Cioffi v. Gilbert Enterprises, Inc.
769 F.3d 90
1st Cir.2014Background
- Plaintiff Alison Cioffi, an exotic dancer, sued Club Fantasies in Massachusetts for a dangerous workplace allegedly caused by the Club’s failure to provide a safe environment.
- Club Fantasies is a Rhode Island entity; the action was removed to federal court in Massachusetts on diversity grounds.
- The district court held the Club lacked sufficient contacts to support personal jurisdiction in Massachusetts.
- Judge Saylor transferred the case to the District of Rhode Island under 28 U.S.C. § 1406(a).
- Plaintiff then attempted an interlocutory appeal, which was dismissed for lack of diligent prosecution after a show-cause order questioning appellate jurisdiction.
- After transfer, the Rhode Island district court dismissed the case under Fed. R. Civ. P. 12(b)(6) as untimely; plaintiff appealed.
Issues
| Issue | Plaintiff's Argument | Defendant's Argument | Held |
|---|---|---|---|
| Whether the transfer order under §1406(a) is appealable. | Cioffi framed the issue as jurisdiction over the Club in Massachusetts. | Club contends transfer was proper under §1406(a) and challenge must target the transfer. | Transfer order is appealable only after final judgment; here not properly challenged. |
| Whether plaintiff waived a challenge by failing to argue about the transfer or the limits period. | Plaintiff attempted to challenge jurisdictional basis indirectly. | Appellant did not develop arguments on the transfer or the limitations ruling. | Plaintiff waived challenges by failing to present developed arguments on the relevant orders. |
| What orders are appealable and reviewable in this posture. | Plaintiff treated the case as if the district court dismissed for jurisdiction. | Only the transfer and the dismissal orders are appealable; jurisdictional reasoning did not become an appealable order. | Only the transfer order and the dismissal order are appealable; others not reviewable. |
Key Cases Cited
- California v. Rooney, 483 U.S. 307 (1987) (limits on appellate review of interlocutory jurisdictional rulings)

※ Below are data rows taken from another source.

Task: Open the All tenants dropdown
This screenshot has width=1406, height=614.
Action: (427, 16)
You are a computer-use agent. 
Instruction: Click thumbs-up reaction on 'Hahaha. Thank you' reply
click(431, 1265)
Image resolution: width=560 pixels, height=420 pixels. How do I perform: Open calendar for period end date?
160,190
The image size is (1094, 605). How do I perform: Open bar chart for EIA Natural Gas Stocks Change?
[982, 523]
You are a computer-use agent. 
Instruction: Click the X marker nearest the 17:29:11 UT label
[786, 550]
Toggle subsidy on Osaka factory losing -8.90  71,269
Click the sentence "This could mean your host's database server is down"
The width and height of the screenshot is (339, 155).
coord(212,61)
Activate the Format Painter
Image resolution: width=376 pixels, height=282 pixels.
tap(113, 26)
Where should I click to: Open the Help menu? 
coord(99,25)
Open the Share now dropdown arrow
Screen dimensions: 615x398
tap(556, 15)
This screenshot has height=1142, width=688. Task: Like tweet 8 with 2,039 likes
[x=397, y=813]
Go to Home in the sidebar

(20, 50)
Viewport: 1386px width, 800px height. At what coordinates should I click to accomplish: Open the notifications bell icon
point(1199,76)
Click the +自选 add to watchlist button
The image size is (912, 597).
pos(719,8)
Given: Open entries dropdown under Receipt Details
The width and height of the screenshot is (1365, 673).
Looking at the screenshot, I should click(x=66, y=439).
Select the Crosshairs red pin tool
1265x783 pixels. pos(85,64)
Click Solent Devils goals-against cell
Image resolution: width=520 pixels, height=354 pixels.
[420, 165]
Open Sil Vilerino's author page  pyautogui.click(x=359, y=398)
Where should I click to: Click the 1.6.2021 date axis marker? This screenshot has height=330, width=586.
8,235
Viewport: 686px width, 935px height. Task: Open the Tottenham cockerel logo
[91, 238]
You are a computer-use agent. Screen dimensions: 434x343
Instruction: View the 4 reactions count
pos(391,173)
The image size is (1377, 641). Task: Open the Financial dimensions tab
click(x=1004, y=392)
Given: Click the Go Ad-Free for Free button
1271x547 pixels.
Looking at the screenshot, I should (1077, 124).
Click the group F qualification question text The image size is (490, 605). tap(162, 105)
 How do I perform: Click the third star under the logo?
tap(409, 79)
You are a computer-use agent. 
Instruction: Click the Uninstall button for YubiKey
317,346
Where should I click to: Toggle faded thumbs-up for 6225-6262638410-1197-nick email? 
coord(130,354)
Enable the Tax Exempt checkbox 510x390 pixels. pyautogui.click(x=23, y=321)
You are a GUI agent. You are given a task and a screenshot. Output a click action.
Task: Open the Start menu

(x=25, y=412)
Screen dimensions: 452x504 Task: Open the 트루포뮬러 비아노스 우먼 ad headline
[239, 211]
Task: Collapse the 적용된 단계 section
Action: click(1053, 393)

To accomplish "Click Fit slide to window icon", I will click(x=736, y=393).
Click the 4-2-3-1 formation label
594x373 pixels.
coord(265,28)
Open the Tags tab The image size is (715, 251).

- In re Shkolnikov, 470 F.3d 22 (1st Cir. 2006) (district court speaks through its orders; reviewable decisions only)
- Downey v. State Farm Fire & Cas. Co., 266 F.3d 675 (7th Cir. 2001) (importance of reviewing actual orders rather than reasoning)
- Casillas-Díaz v. Palau, 463 F.3d 77 (1st Cir. 2006) (unflagging obligation to spell out contentions; failure to do so waives appeal)
- United States v. Zannino, 895 F.2d 1 (1st Cir. 1990) (requirement to present developed arguments on appeal)
- Cianbro Corp. v. Curran-Lavoie, Inc., 814 F.2d 7 (1st Cir. 1987) (reviewing transfer decisions for abuse of discretion; within-circuit transfers)
- Vega-Encarnación v. Babilonia, 344 F.3d 37 (1st Cir. 2003) (unopposed motions do not relieve district court from reviewing the complaint)
- Hanson v. Denckla, 357 U.S. 235 (1958) (discussing purposeful availment and long-arm jurisdiction principles)
- Int'l Shoe Co. v. Washington, 326 U.S. 310 (1945) (minimum contacts standard for in-personam jurisdiction)
- N.Y. Marine & Gen. Ins. Co. v. Lafarge N. Am., Inc., 599 F.3d 102 (2d Cir. 2010) (reviewing denial of transfer after final judgment)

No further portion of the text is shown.